Amardo Oakley

Personal information
- Full name: Amardo Akeem Oakley
- Date of birth: 23 May 1994 (age 31)
- Place of birth: Portmore, Saint Catherine, Jamaica
- Position: Defender

Youth career
- 2012–2014: Louisburg Hurricanes

Senior career*
- Years: Team / Apps / (Gls)
- 2014: Myrtle Beach Mutiny
- 2015: Burlington SC
- 2015: Burlington SC II
- 2017: Burlington SC
- 2017–2018: TSV Krähenwinkel / 7 / (1)
- 2019–2020: Lusitano
- 2021–2023: Guelph United FC / 51 / (2)
- 2024: Athlone Town / 31 / (1)
- 2025–: Guelph United FC / 20 / (0)

= Amardo Oakley =

American soccer player

Amardo Oakley (born May 23, 1994) is a Jamaican footballer who plays as a defender for Guelph United FC in League1 Ontario.

== Club career ==

=== Youth career ===
Oakley played soccer at the high school level in the United States with Mt. Saint Vernon. In the 2012 season, he served as the team captain and helped the team win the National District title and was named to the second team all-region. The following season, he made the transition to the college level by enrolling in the Louisburg College soccer program. During his two-year tenure with the Hurricanes, he assisted the team in securing the Region X tournament.

=== Early career ===
After the conclusion of his college stint, he played in the National Premier Soccer League with Myrtle Beach Mutiny. In 2015, he went abroad to play in the Southern Ontario-based Canadian Soccer League with Burlington SC. He primarily played in the league's second division with the reserve squad where he finished as the club's top goal scorer with 12 goals. Oakley would also feature with the senior team where he recorded a hattrick against Scarborough SC. His hat-trick would help the club secure a playoff berth by finishing sixth in the first division. Burlington would be eliminated from the playoffs in the first round by the York Region Shooters. The reserve team was also defeated in the first round by Brantford Galaxy's reserve squad.

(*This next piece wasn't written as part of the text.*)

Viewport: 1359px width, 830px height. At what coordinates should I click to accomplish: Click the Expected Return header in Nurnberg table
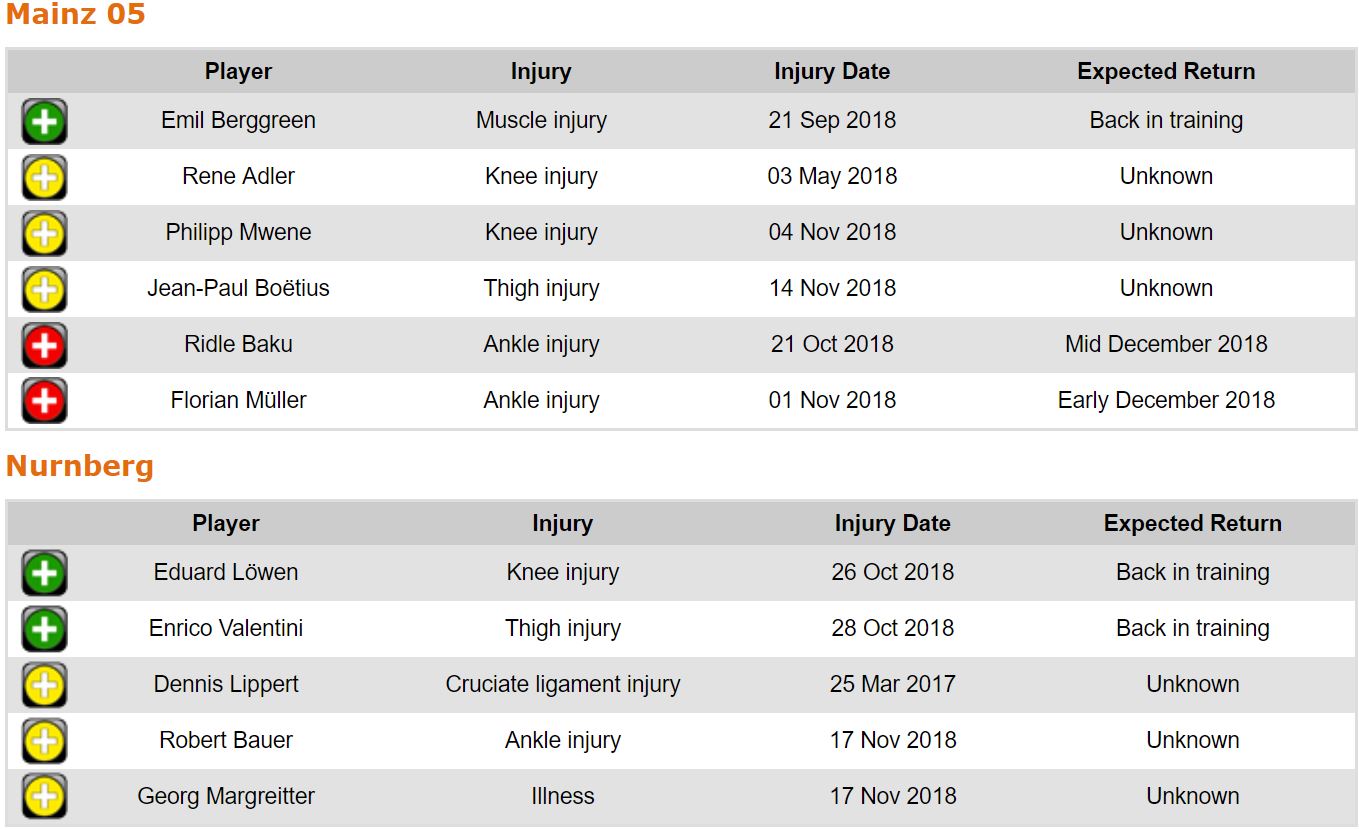point(1192,524)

In the summer of 2017, he returned to his former club Burlington where he once again finished as the club's top goal scorer with 7 goals. He would help the club clinch a postseason in the second division. Burlington ultimately reached the championship final against FC Ukraine United where he contributed a goal but lost the match.

=== Europe ===
After his stint in Canada, he played in Germany's Landesliga Hannover with TSV Krähenwinkel. In 2019, he played in Portugal's Campeonato de Portugal with Lusitano F.C.

=== Canada ===
He returned to Canada to sign with expansion side Guelph United in the summer of 2021. In his debut season, he helped the club win the league championship and was named the league's defender of the year. In the 2022 season, he re-signed with the club and participated in the 2022 Canadian Championship where he played in the preliminary round against HFX Wanderers FC. For the second consecutive season, he was named the league's top defender. Oakley returned for his third term for the club in 2023.

=== Ireland ===
In the early winter of 2024, he went abroad to sign with Athlone Town in the Irish second division. He made his league debut on February 16, 2024, and recorded a goal against Wexford. Oakley helped Athlone clinch a promotion playoff berth and were eliminated in the second round by Bray Wanderers.